Awareness is key for school bus safety

Published 12:00 am Friday, August 15, 2014

The Rowan-Salisbury School System runs 193 busses 2,434,287 miles carrying 10,500 students every day during the school year, and that doesn’t include activity busses used for field trips and athletic events.
Keeping all those children safe is the top priority for Tim Beck, the Rowan-Salisbury director of transportation and the rest of his team, but he says they can’t do it alone — parents, other drivers and the students themselves must be on board when it comes to creating a safe environment.
Parents need to teach their children to be aware of their surroundings and to be safe around traffic and busses.
“They really need to be out there with them,” Beck said.
Students should be aware of their surroundings while crossing streets, boarding and exiting busses.
“They never look,” said Assistant Superintendent of Operations Anthony Vann. “They just assume everyone follows the rules.”
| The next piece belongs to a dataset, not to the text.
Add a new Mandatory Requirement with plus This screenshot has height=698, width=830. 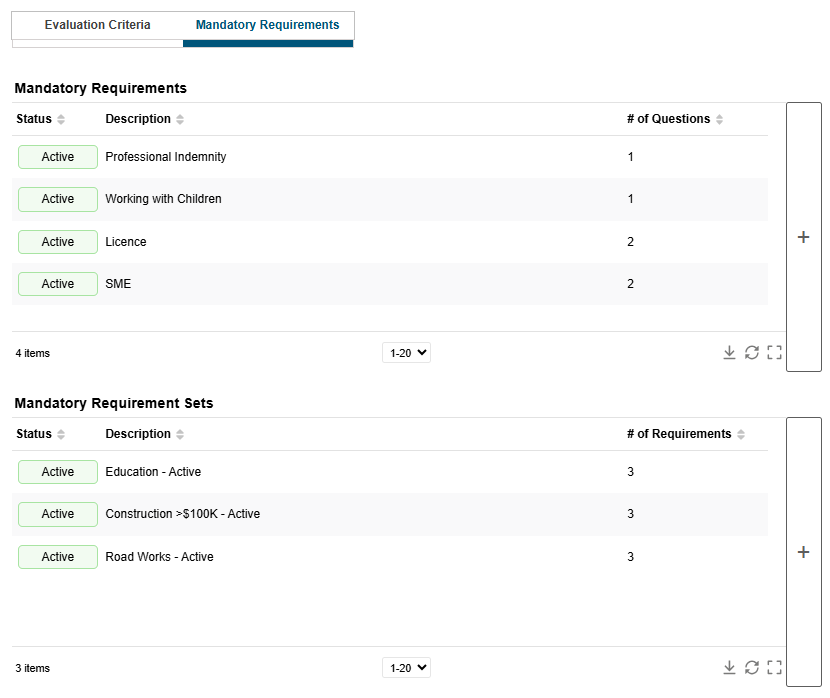click(x=804, y=237)
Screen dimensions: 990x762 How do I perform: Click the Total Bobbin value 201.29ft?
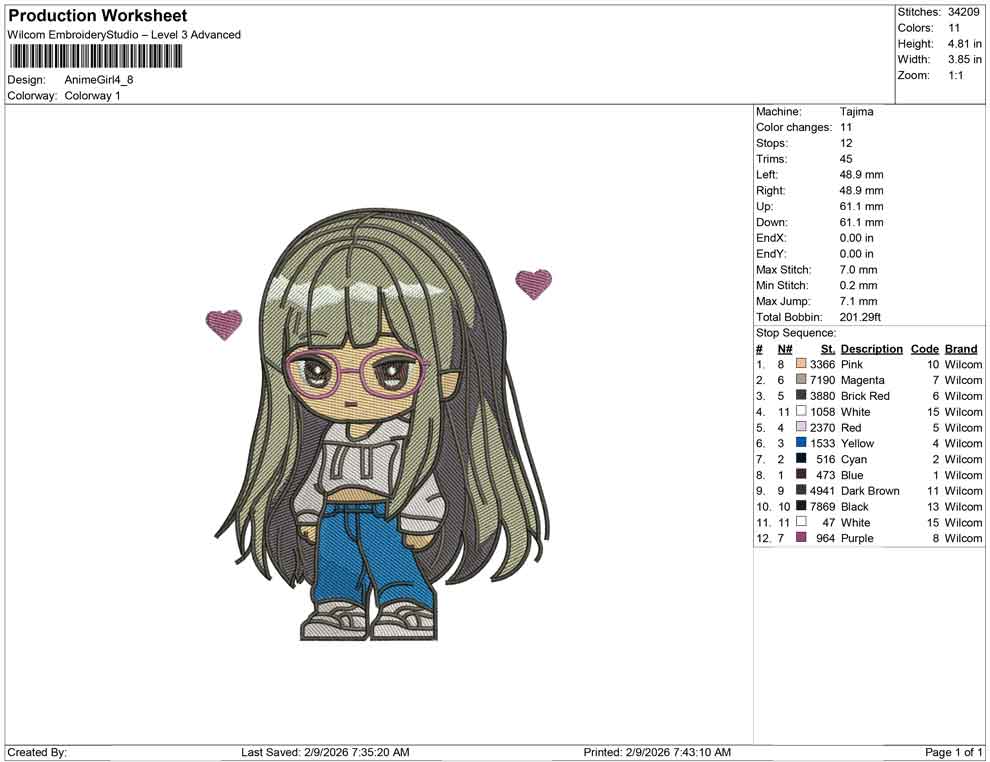click(x=861, y=317)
Other drivers also need to put down distractions such as cell phones, keep an eye out for children and expect stops when they see school busses, as well as be aware of traffic laws concerning busses.
According to North Carolina traffic laws, all cars going either direction must stop when a bus stops for passengers unless the road is four lanes or more and is either divided by a median or a center turning lane.
“If you’re not sure, stop,” Beck said. “Err on the side of safety. …If there’s a school bus, there’s a child close by,” he said.
“Just automatically be cautious” anytime you see a yellow bus, he added.
Bus drivers go through extensive training before they are given their license. They take annual refresher courses and are relicensed every three years.
Last year, Rowan-Salisbury school busses were involved in roughly 25 accidents.
“Most of them were very minor,” he said. The vast majority were minor bumps or fender-benders.
Distractions, such as texting or talking on the phone, are the primary causes of accidents involving school busses.
The most serious activity-bus accident happened when a bus backed into a retaining wall in April while on a field trip. Eleven students were taken to the hospital to check for injuries, but all were released that day.
An empty bus for exceptional children flipped on Jan. 2, when the driver went onto the shoulder of the road, overcorrected and flipped the vehicle.
On March 4, a car driver clipped the front of a bus with the back of her vehicle when she swerved to get back into her lane. Her car spun out and left her badly injured. No students were injured.
Later in March, a bus slid off the road due to icy road conditions.
But the most tragic accident wasn’t even on a bus at all.
West Rowan junior Makinzy Smith was hit by a car and killed as he crossed the road to board his school bus early one morning. The car driver failed to stop for his school bus.
The busses are the “safest place” for students to be, Beck said. “Getting them on and off the bus is the problem.”